### Task inputs ###

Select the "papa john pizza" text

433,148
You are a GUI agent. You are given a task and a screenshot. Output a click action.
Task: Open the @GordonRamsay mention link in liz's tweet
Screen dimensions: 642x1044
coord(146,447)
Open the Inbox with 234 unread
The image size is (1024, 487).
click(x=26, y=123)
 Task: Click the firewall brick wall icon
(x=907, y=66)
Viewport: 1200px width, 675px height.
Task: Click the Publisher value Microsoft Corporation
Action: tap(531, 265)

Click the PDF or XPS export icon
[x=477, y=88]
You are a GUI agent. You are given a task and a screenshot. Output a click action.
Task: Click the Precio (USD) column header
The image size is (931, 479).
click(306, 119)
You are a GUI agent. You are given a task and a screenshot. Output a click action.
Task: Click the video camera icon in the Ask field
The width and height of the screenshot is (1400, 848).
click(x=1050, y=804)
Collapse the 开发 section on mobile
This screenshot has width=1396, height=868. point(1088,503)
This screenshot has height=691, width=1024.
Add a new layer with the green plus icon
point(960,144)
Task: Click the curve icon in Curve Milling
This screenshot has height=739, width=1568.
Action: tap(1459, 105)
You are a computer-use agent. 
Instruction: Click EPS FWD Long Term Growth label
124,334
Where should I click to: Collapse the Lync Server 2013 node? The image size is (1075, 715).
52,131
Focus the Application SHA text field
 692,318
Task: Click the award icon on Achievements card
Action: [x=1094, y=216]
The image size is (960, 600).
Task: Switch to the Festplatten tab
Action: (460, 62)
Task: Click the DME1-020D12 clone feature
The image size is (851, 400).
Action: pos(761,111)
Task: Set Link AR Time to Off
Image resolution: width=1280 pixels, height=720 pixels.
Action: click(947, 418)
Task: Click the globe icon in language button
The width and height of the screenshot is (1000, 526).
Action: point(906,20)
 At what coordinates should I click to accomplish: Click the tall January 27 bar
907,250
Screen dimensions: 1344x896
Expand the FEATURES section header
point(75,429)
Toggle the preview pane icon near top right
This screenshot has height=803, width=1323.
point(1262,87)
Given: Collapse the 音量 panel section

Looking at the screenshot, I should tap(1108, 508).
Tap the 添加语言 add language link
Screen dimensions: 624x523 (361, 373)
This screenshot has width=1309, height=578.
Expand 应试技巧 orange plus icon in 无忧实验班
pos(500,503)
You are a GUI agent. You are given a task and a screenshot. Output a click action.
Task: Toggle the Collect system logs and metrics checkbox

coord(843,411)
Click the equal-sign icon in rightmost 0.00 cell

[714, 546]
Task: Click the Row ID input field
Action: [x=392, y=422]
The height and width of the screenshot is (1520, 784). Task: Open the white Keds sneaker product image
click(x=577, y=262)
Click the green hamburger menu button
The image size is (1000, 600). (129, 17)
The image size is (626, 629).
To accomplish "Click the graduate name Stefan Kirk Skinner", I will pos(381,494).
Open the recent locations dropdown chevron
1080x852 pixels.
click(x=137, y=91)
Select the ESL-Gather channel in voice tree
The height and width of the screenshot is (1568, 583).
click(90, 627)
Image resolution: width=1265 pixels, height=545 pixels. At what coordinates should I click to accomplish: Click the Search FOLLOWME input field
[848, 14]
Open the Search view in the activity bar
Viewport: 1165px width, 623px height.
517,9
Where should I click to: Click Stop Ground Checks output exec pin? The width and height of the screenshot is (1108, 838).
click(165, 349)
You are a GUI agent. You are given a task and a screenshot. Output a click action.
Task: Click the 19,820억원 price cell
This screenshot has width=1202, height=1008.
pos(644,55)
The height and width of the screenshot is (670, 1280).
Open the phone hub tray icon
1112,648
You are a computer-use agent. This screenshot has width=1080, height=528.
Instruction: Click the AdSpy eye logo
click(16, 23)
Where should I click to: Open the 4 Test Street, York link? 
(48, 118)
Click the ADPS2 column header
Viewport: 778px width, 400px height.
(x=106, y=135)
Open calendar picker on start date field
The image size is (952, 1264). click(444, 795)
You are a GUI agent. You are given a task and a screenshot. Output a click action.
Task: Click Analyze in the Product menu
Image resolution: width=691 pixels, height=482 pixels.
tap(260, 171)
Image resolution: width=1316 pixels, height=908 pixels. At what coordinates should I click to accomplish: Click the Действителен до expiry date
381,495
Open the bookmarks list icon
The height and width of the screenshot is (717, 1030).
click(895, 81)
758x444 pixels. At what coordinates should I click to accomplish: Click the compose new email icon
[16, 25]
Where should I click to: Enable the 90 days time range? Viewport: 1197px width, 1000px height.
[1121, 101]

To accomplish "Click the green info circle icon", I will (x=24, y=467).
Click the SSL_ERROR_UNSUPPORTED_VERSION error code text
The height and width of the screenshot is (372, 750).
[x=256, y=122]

###

▸ Aim
Put the lines of the records above into a JSON list of strings, one string per line and skipping blank lines, starting from the first line and going up to and including the line with "click(x=26, y=123)".

▸ Task response
[
  "Select the \"papa john pizza\" text",
  "433,148",
  "You are a GUI agent. You are given a task and a screenshot. Output a click action.",
  "Task: Open the @GordonRamsay mention link in liz's tweet",
  "Screen dimensions: 642x1044",
  "coord(146,447)",
  "Open the Inbox with 234 unread",
  "The image size is (1024, 487).",
  "click(x=26, y=123)"
]